Para além do circunstancial e do óbvio apelo sensacionalista de todo o caso, O Adversário convoca uma reflexão profunda sobre o que constitui uma identidade humana funcional e verdadeira. As respostas vagas e nunca definitivas, remetem para os preocupantes indícios semeados ao longo das suas páginas. A vida de Jean-Claude Romand era virada para o exterior, para as expectativas a atingir e o estatuto social a manter a todo o custo, perante a alternativa inconcebível de encarar o cenário oposto: a vergonha do fracasso e de uma mentira que tomou proporções criminosas e incontroláveis. Romand não era mais do que a sua rotina secreta e a personagem ficcional pública, mesmo na intimidade do lar. “Uma mentira, normalmente, serve para encobrir uma verdade, algo de que talvez tenhamos vergonha, mas que é real. A sua não encobria nada. Sob o falso doutor Romand não havia nenhum verdadeiro Jean-Claude Romand.” (79)

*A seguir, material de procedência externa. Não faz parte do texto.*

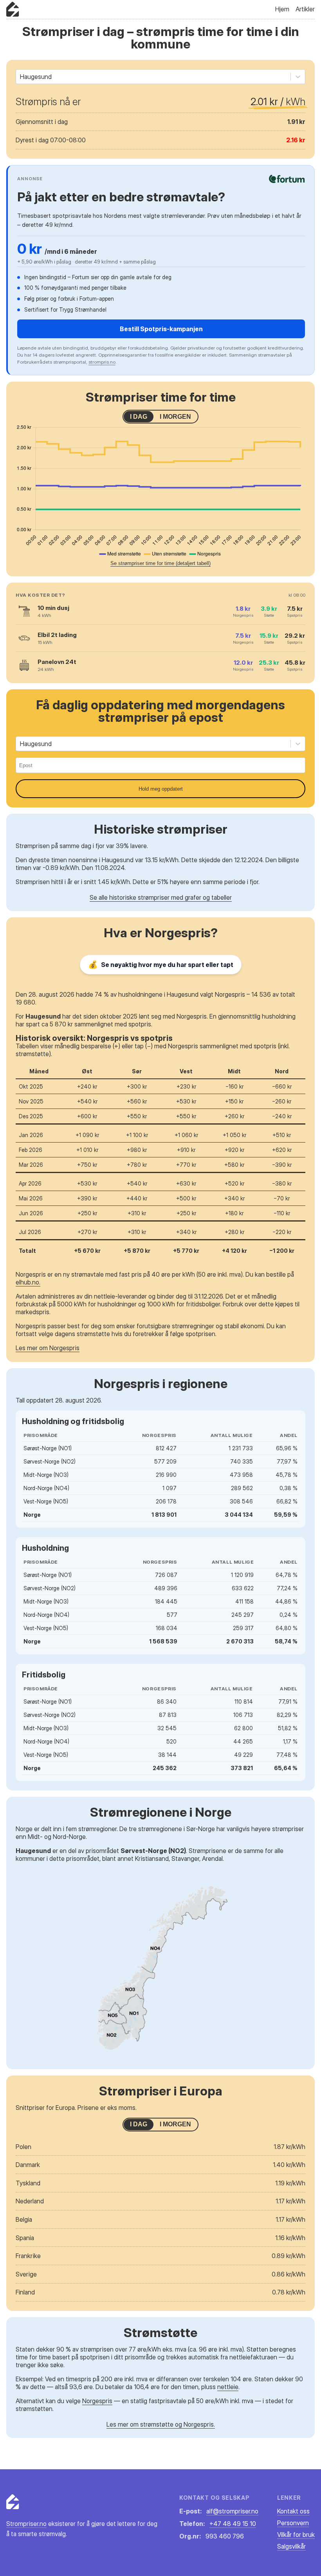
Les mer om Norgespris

Os mistérios da mente e a sua capacidade de camuflagem das emoções são imensos, mas o que Emanuele Carrère aqui escancara é o absurdo da nossa existência e da mecânica envolvida na criação de uma personalidade, através do retrato exímio do seu extremo mais negro e inexplicável: um mitómano homicida, “um autómato, privado de qualquer capacidade de sentir, mas programado para analisar estímulos externos e ajustar-lhes as suas reacções.” (142) No entanto, assume sempre os dilemas e a culpa de, através da sua obra, perpetuar o estereótipo do criminoso que se torna famoso na exacta proporção da violência do seu crime.
Jean-Claude Romand foi libertado no final de Abril de 2019.